Hail to you, Nicaragua
The cannon’s voice no longer roars
Nor does the blood of our brothers
Stain your glorious colored flag
Peace shines in beauty in your skies
Nothing dims your immortal glory
For work is what earns your laurels
And honour is your triumphal ensign
I have to tell you, my tears were flowing. Eight years after Keren Wilson and I and a bunch of local volunteers sat on a dusty dry patch of land in the hogare yard and dreamed of renovating the place—just enough to make it safe—while residents and chickens and goats wandered around us without purpose, it was finally here. That patch of dust is now a lovely tile terrace with a big screen TV where the residents gather all day. The residents look healthy because they have three meals a day. The center has essentially been entirely replaced, doubled in size and is beautiful. The staff are all trained, paid and seem very happy.
Bigger than all of that, the hogare isn’t just a center for abandoned Nicaraguan elders anymore. It’s now the first national training center for the care of elders in Central America, complete with a medical clinic; activity room; therapy room; training room; new working kitchen; working laundry and a well-stocked pharmacy, which is the hogare’s first micro-enterprise. Local citizens can purchase certain medications from the center at low cost, which provides a small part of the $15,000 per month in operating costs the hogare needs. My friend Alma, the tireless volunteer who’s also a busy lawyer, told me her dream is coming true—a future for the poor elders of her country, not just the elders of Jinotepe.
I’ve now been to Nicaragua five times since 2006. Each time, I’ve written about my travels and this amazing adventure I’ve been on in Shorts. Thanks to each of you who have asked me over and over again, “How’s the Nicaragua project?” and “When will it be finished?” Truth is, it will never be finished. There will always be a need there—now it’s a training site and there is work to be done yet.
We have finished this stage and the main capital improvements are complete. Next, the residents need new beds, more supplies and a consistent stream of operating income, but they’re working on those things. I’ve had a very, very small role in all of this but feel blessed to have been part of it. The North Carolina long term care community has been a huge part of this success story.
In 2006, after my first trip, we hosted a small fundraiser at my law office and raised $6,000. A few more small events followed.
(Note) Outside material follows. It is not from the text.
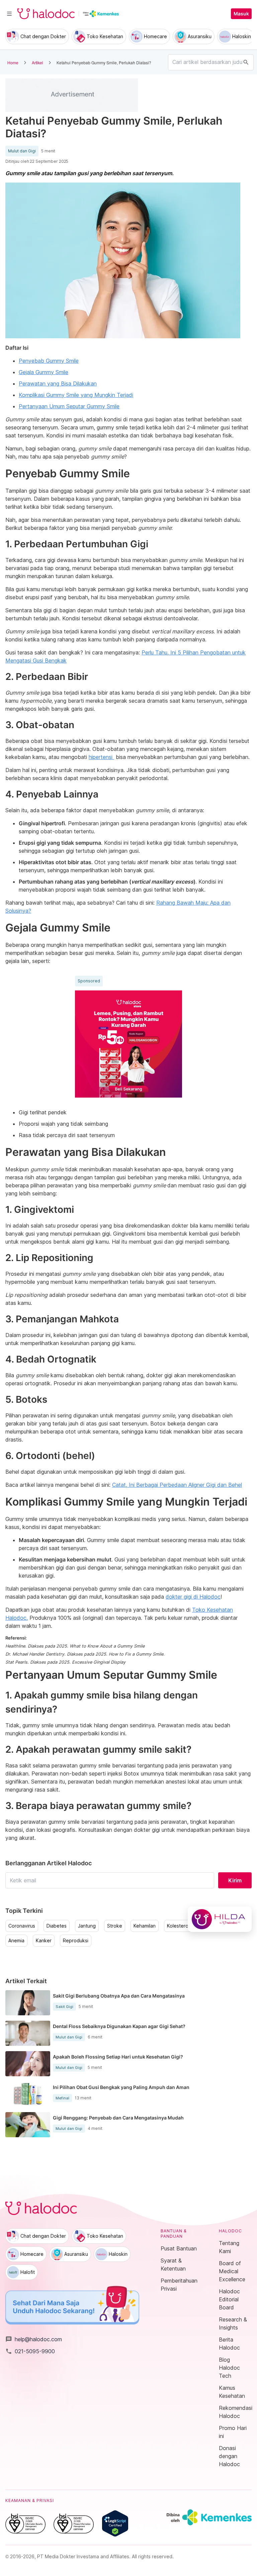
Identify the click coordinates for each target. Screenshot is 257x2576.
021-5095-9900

In 2010, Carron Suddreth grabbed me and said, “I want to help.” Since that time, we’ve hosted parties; held auctions; written a few checks ourselves and started the annual JFR Foundation Golf Tournament. Our first year, we raised $16,000. The second year, we raised $34,000. Last year, we raised $101,000. Our tournament this year is set for May 7 at the Rock Barn County Club in Concord, North Carolina. I’m not sure what our goal is. Carron hasn’t told me yet – but she will. We would love to see you there as a sponsor or just to come play.
In the years since that first little party in 2006, we’ve raised over $200,000 for the Jinotepe hogare, all from the North Carolina long term care community. The funds for this last phase of the new national training center came entirely from our North Carolina partners. You guys are awesome!
On behalf of our North Carolina JFR Foundation contingent, the elders and volunteers of Jinotepe, and the people of Nicaragua, thank you for all you’ve done to help make this dream come true.
Hail to you, Nicaragua and hail to you, North Carolina long term care providers!